**TASK BRIEF:**
Quote the records below word for word, from the line containing "Click the n8n wordmark text" down to the line containing "(x=203, y=24)", including both of those lines. Leave the pictures out of your answer.

(Stored data)
"""

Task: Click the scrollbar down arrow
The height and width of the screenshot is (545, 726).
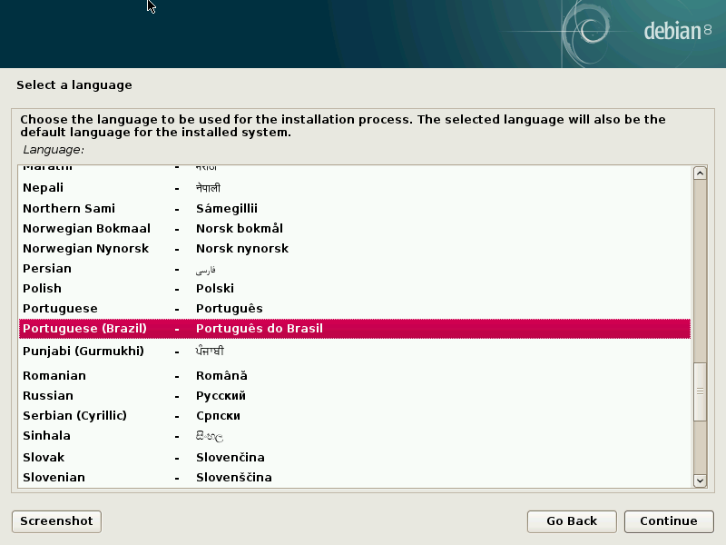Action: click(x=700, y=481)
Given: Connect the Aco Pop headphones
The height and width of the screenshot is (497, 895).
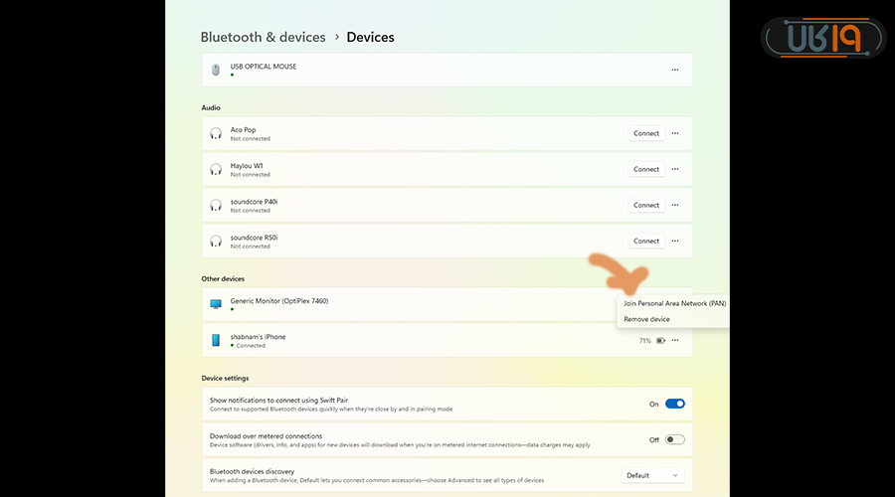Looking at the screenshot, I should (x=646, y=133).
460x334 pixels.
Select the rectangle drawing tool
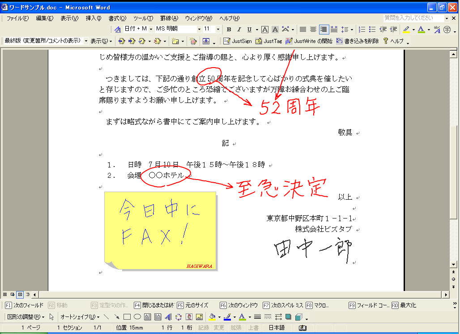click(x=127, y=317)
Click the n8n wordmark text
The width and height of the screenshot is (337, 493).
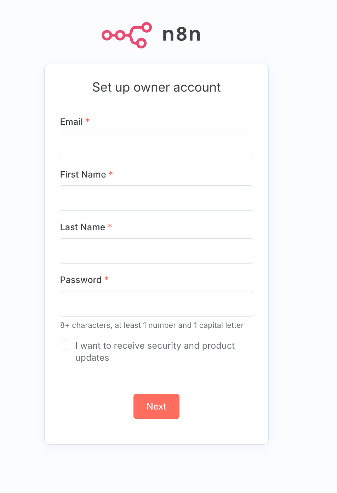pos(182,35)
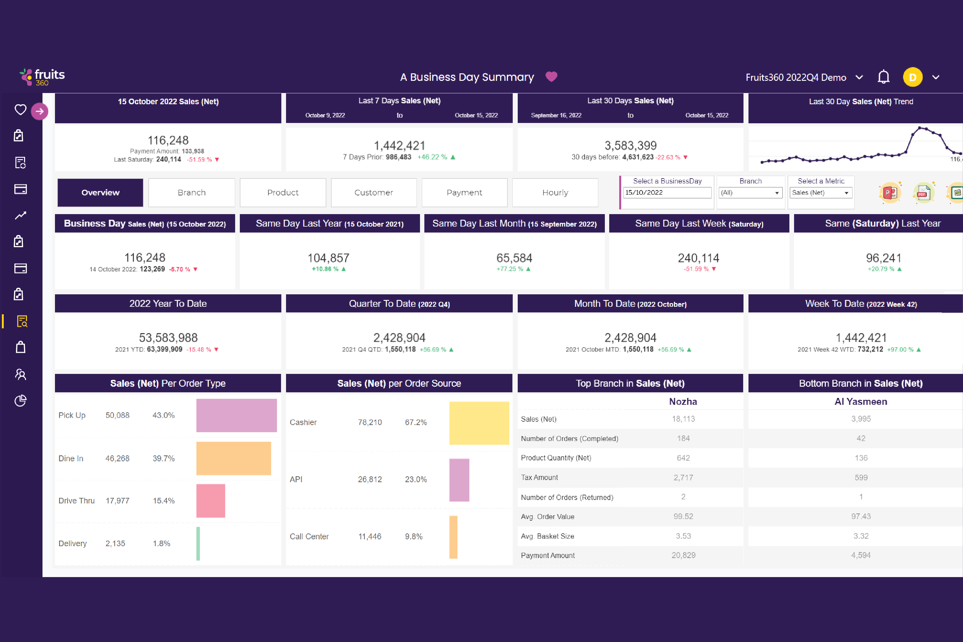
Task: Click the Overview button
Action: (100, 191)
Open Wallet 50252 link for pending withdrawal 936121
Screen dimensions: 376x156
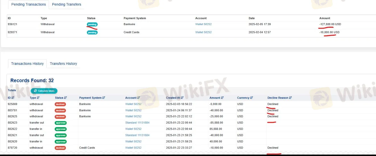(x=203, y=24)
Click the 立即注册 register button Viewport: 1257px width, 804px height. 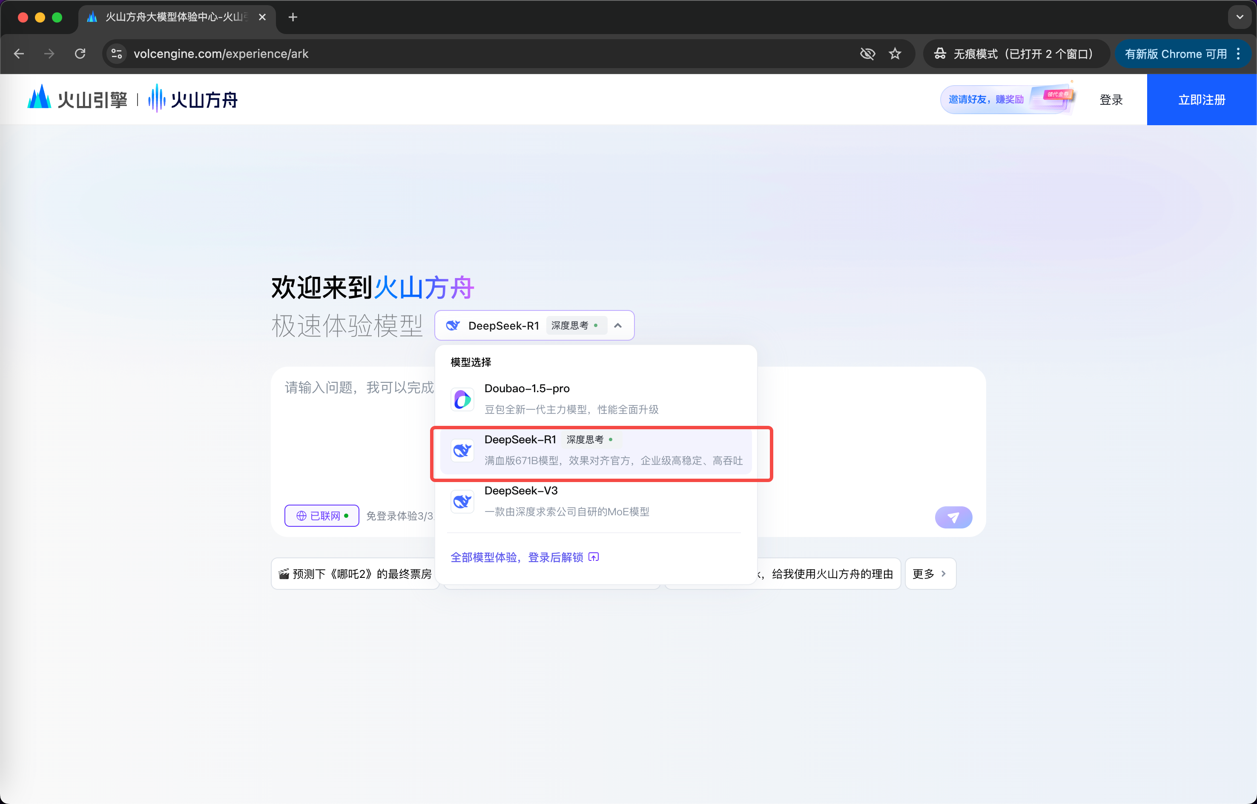point(1201,99)
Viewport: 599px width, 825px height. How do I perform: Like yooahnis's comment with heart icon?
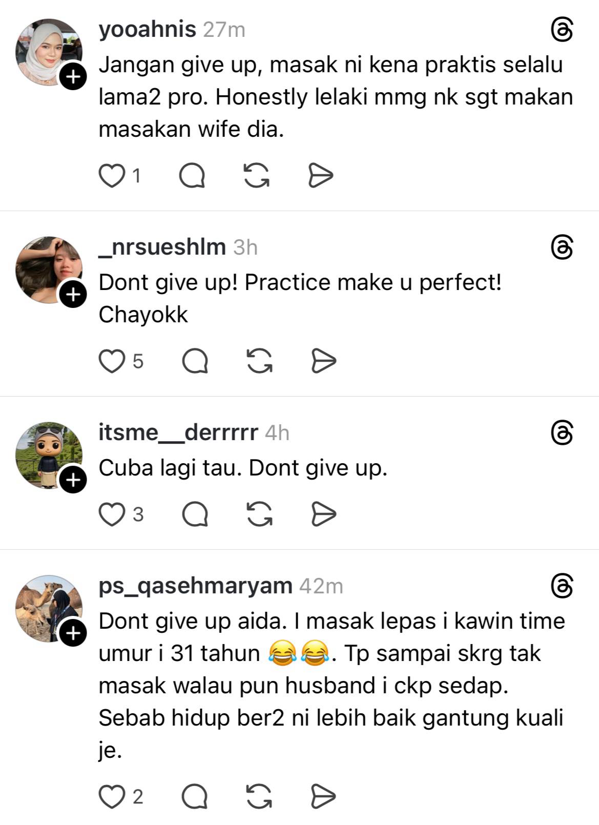coord(112,176)
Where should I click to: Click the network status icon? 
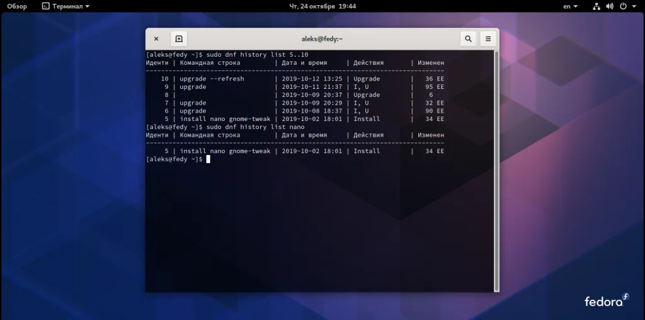click(597, 6)
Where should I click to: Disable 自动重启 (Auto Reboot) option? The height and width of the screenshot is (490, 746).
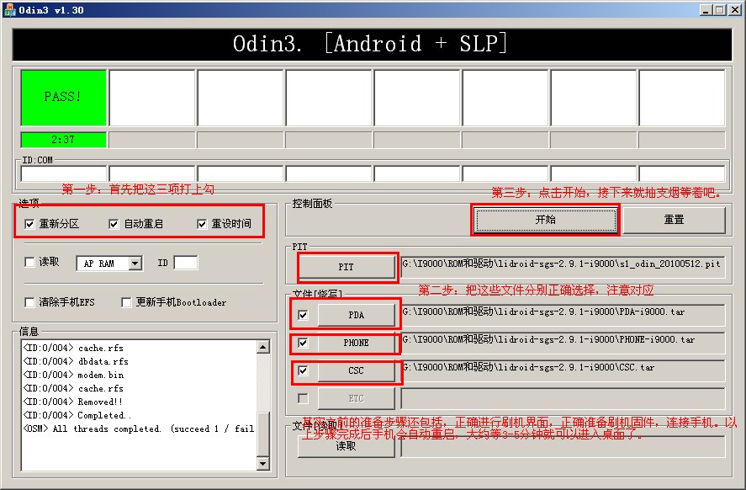(x=114, y=222)
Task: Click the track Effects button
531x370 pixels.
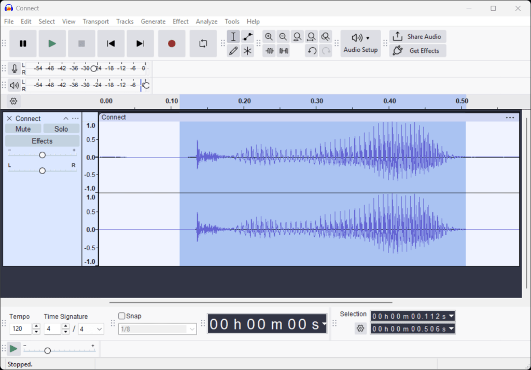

"""

**FINISHED ANSWER:**
Click the n8n wordmark text
The width and height of the screenshot is (337, 493).
pos(182,35)
Task: Click the Overview button
Action: (100, 191)
Open Wallet 50252 link for pending withdrawal 936121
Screen dimensions: 376x156
(x=203, y=24)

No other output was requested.